Hands high or low?
I've been learning to ride for over two years now, at the same riding school but with different riding instructors. I've have four different instructors, all good in their own ways, but there is one thing glaring problem - some contradict each other when it comes to how high/low your hands should be.
My original instructor taught me to hold my hands at a comfortable height above the base of the horses' neck, and that's the way I tend to ride when I'm not being told what to do.
Instructor 2 tells me 'hands higher', so it feels like I'm pulling the horses' head up sometimes.
And further still, instructor no.3 (older, has taught for many, many years) tells me "hands low, like you're trying to rub the base of the horses' neck" (without actually touching the horse).
Then I read a book on training young horses (lent to me by a BHS Accredited Professional friend) that is old (published in 1978) that says "It is sad fact that there are some instructors and riding schools that actually teach the altogether deplorable habit of low-positioned hands" (when writing about how the hands should be held and used). It's an old book, so some of the methods described are likely outdated - but is this true about low hands being, as the author writes, deplorable.
I'm inclined to ride with my hands at the height I was originally taught, but it gets really annoying when I have two instructors who are contradicting each other on a very basic aspect (and it feels like I don't learn as much during my lessons when they're constantly saying 'hands higher/lower!').
Yes, I have experienced this in the past also!! I think a lot depends on the level of training the instructor has and also on their disciplines of choice. Also, the high of your hands will to some degree be depended on the horse's neck confirmation and his level of training.
But as a rule, there should be a unbroken line from your elbows, down your forearm, through your wrists, and to the horse's bit.
So, you wan to carry your hands at a height to ensure that that line remains intact. If you carry your hands too high or too low, then that line will be broken.
Hope that helps 🙂
That's exactly what my original instructor told me (she's not teaching currently due to the lock-down), and that's how I've aimed to hold my hands when I ride.
Thinking about it, it probably has a lot to do with how they all ride - one does some eventing, another produces show horses.
Thank you for your advice. I'll keep the 'straight line from bit to elbow' in mind when I next ride.
As a instructor I agree it should be a straight line from your elbow to the bit, I was always taught I should be able to stretch my little finger down and just touch the withers if that makes sense.

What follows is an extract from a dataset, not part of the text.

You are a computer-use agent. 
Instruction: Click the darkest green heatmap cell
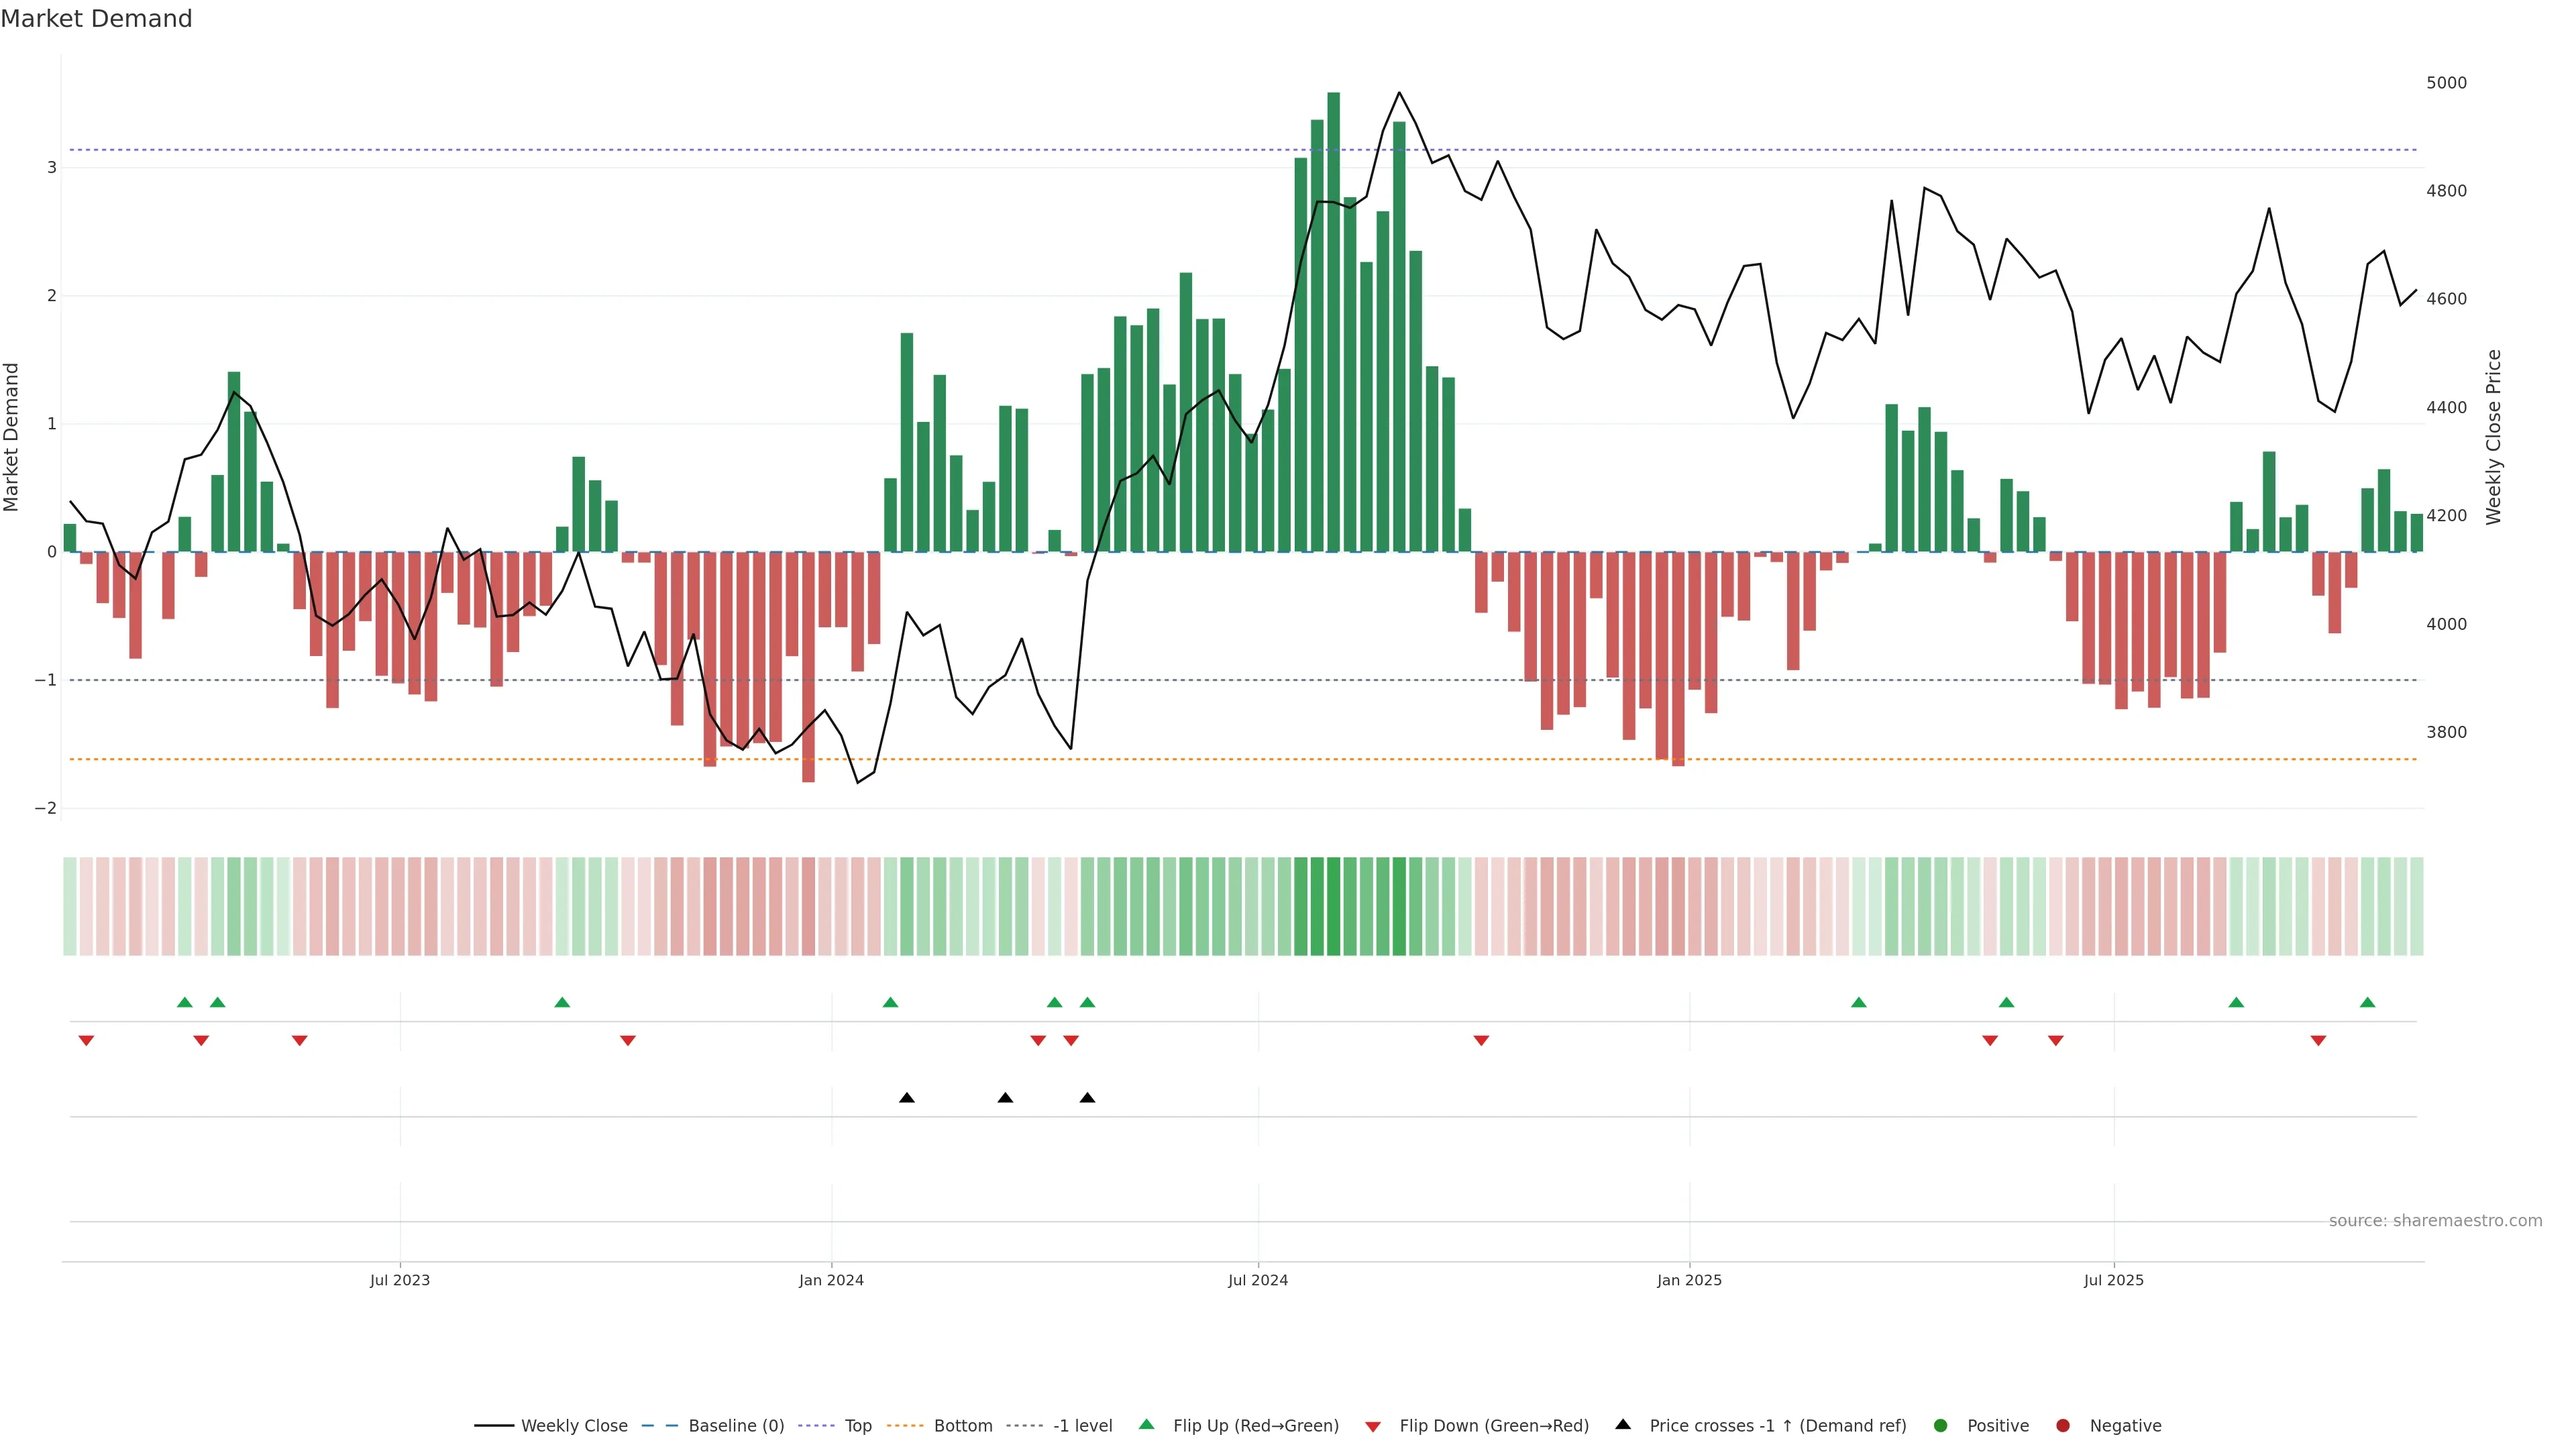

It's definitely confusing when people tell you different things, especially when starting out and not knowing whats what. Agree with everyone above, keep an unbroken line from the elbow to the bit with a soft bend in the elbow with an elastic feel.
The height of your hands will change as you gain more experience and riding different horses in different head frames. For example, when asking a horse to stretch long and low, generally your hands will be slightly lower and wider, and when a horse is working on the bit your hands will be a little higher and a little further forward. Hope this makes sense! 🙂
I am no expert but have ridden for many years taking instruction across those years and have received the same contradictory direction. Firstly it was the straight line from elbow through to bit so hands in a position to accommodate that. Which was just above the withers with that little finger when extended down would touch.
Then more recently from a younger instructor that hands are better held higher. I am constantly learning as new ideas are developed.
I have found that the best position is where that straight line is maintained , elbow, hands to the bit. However it has to be so it is comfortable for the horse and still maintains a soft contact. Soft hands I believe is important. I wouldn't want to have my hands so low and strong that it forces the bit down and back towards you in the saddle which causes the head to be down and past the vertical. However if hands are held high it is another way of shortening the reign without moving hands along the reign. It also raises the bit in the mouth which causes discomfort.
Both too high and or too low would prevent the horse from being relaxed which is something we should be looking for when we ride. I believe the answer is in having soft hands which are sensitive to feeling and maintaining that the contact when required.
We want the horse to stretch down and long so creating a strong top line when we need to.. Hope that makes sense...
I write having learnt to ride in the UK at an early age but also over the years ridden in different styles, western with a soft bit and a little polo cross and now learning the game of polo but only stick and ball a I feel the game of polo is quite sever for any horse... All very different riding positions ... Soft hands is the answer in my humble opinion...
Would like to hear from anybody with ideas on what I have written. We are never too old to learn, thanks.